Lattice-Confined Single-Atom Fe 1 S x on Mesoporous TiO 2 for Boosting Ambient Electrocatalytic N 2 Reduction Reaction.

Mimicking natural nitrogenase to create highly efficient single-atom catalysts (SACs) for ambient N 2 fixation is highly desired, but still challenging. Herein, S-coordinated Fe SACs on mesoporous TiO 2 have been constructed by a lattice-confined strategy. The extended X-ray absorption fine structure and X-ray photoelectron spectroscopy spectra demonstrate that Fe atoms are anchored in TiO 2 lattice via the FeS 2 O 2 coordination configuration.
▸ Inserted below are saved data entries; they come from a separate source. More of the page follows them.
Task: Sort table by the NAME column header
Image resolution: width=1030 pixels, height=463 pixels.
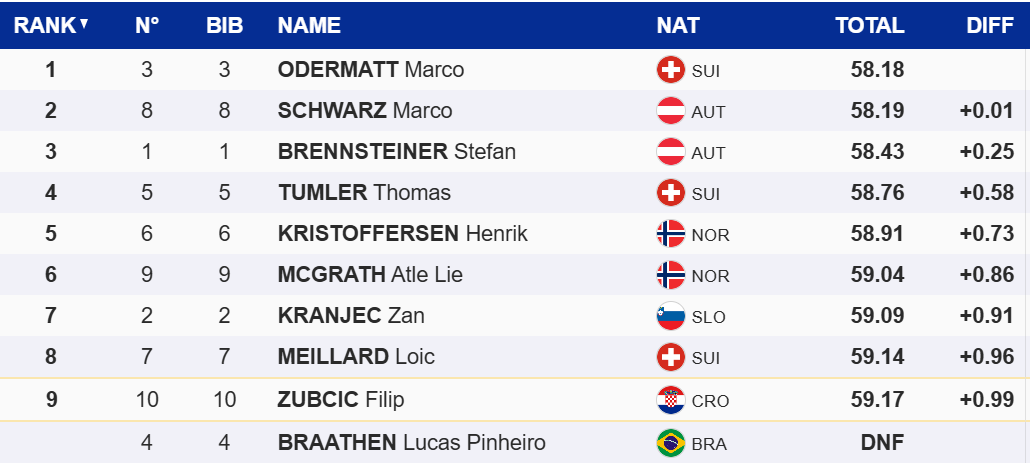Action: click(x=309, y=26)
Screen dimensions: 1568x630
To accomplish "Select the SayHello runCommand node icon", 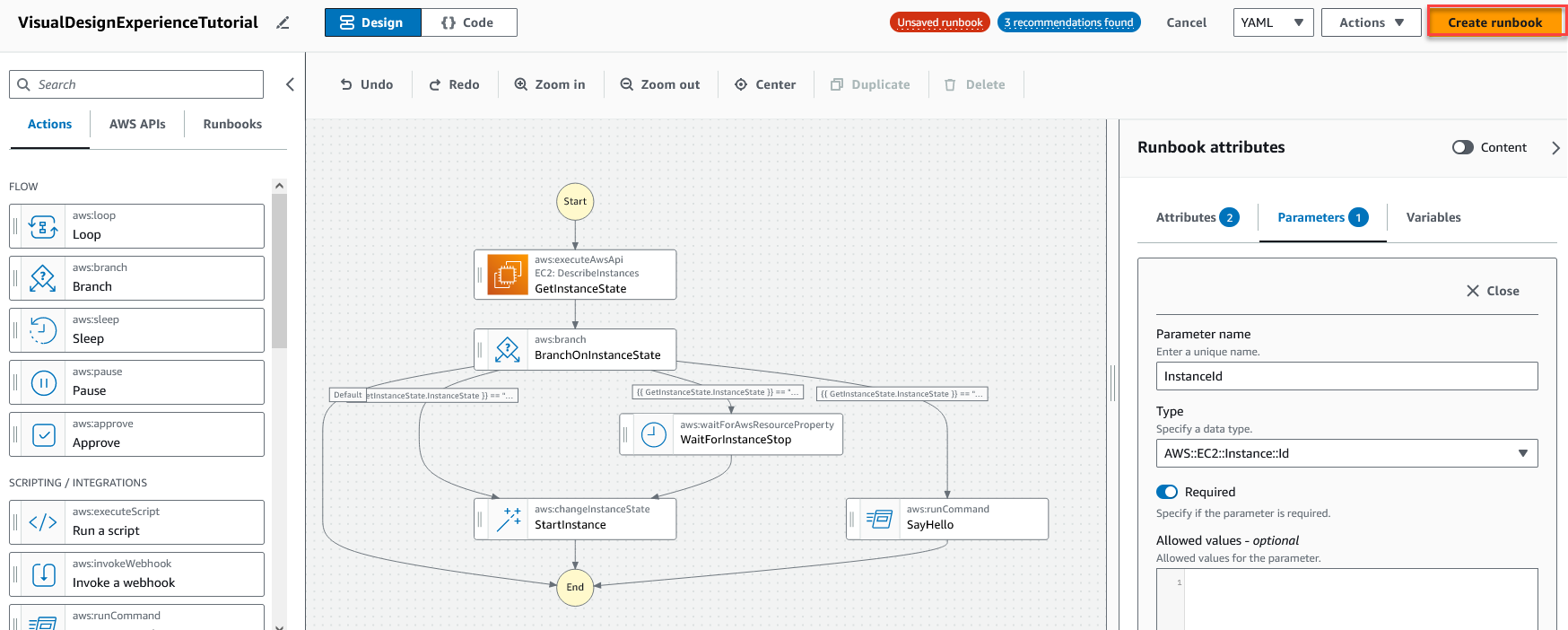I will click(x=879, y=519).
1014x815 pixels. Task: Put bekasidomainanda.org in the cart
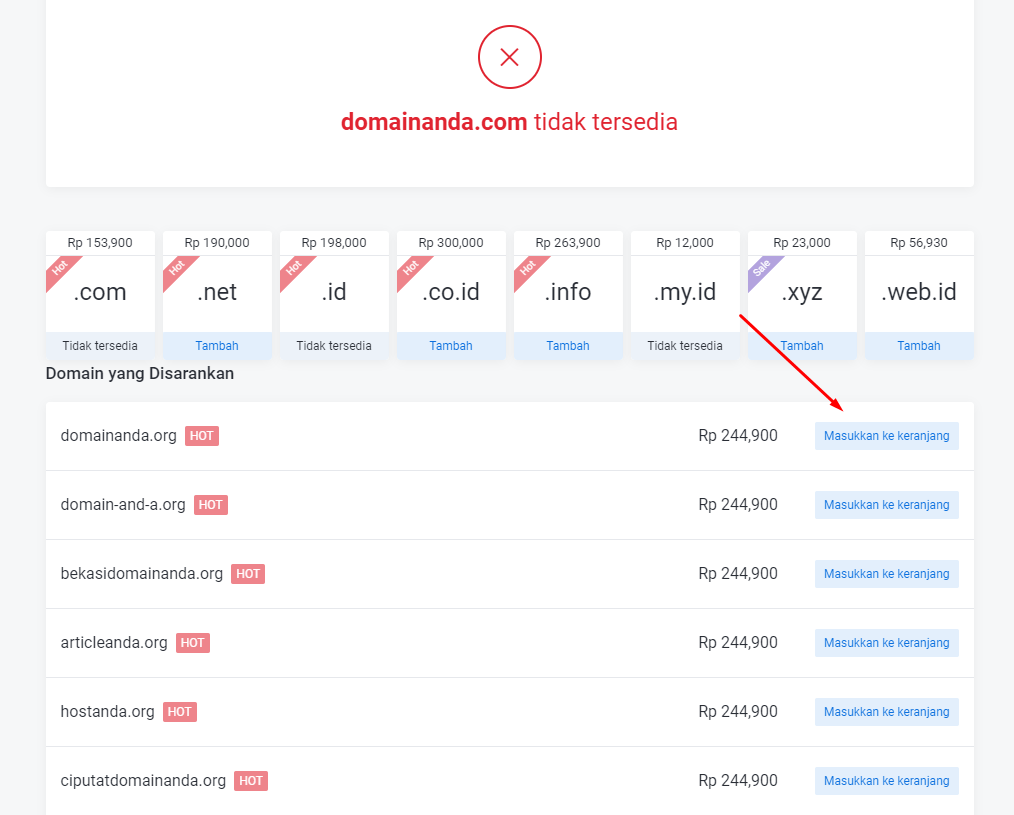point(886,574)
Theoretical calculations reveal that FeS 2 O 2 sites are the active centers for electrocatalytic nitrogen reduction reaction (NRR). Moreover, the finite element analysis shows that confinement of opened and ordered mesopores can facilitate the mass transport and offer an enlarged active surface area for NRR. As a result, this catalyst delivers a favorable NH 3 yield rate of 18.3 μg h -1  mg cat. -1 with a high Faradaic efficiency of 17.3 % at -0.20 V versus a reversible hydrogen electrode. Most importantly, this lattice-confined strategy is universal and can also be applied to Ni 1 S x @TiO 2 , Co 1 S x @TiO 2 , Mo 1 S x @TiO 2 , and Cu 1 S x @TiO 2 SACs. Our study provides new hints for the design and biomimetic synthesis of highly efficient NRR electrocatalysts.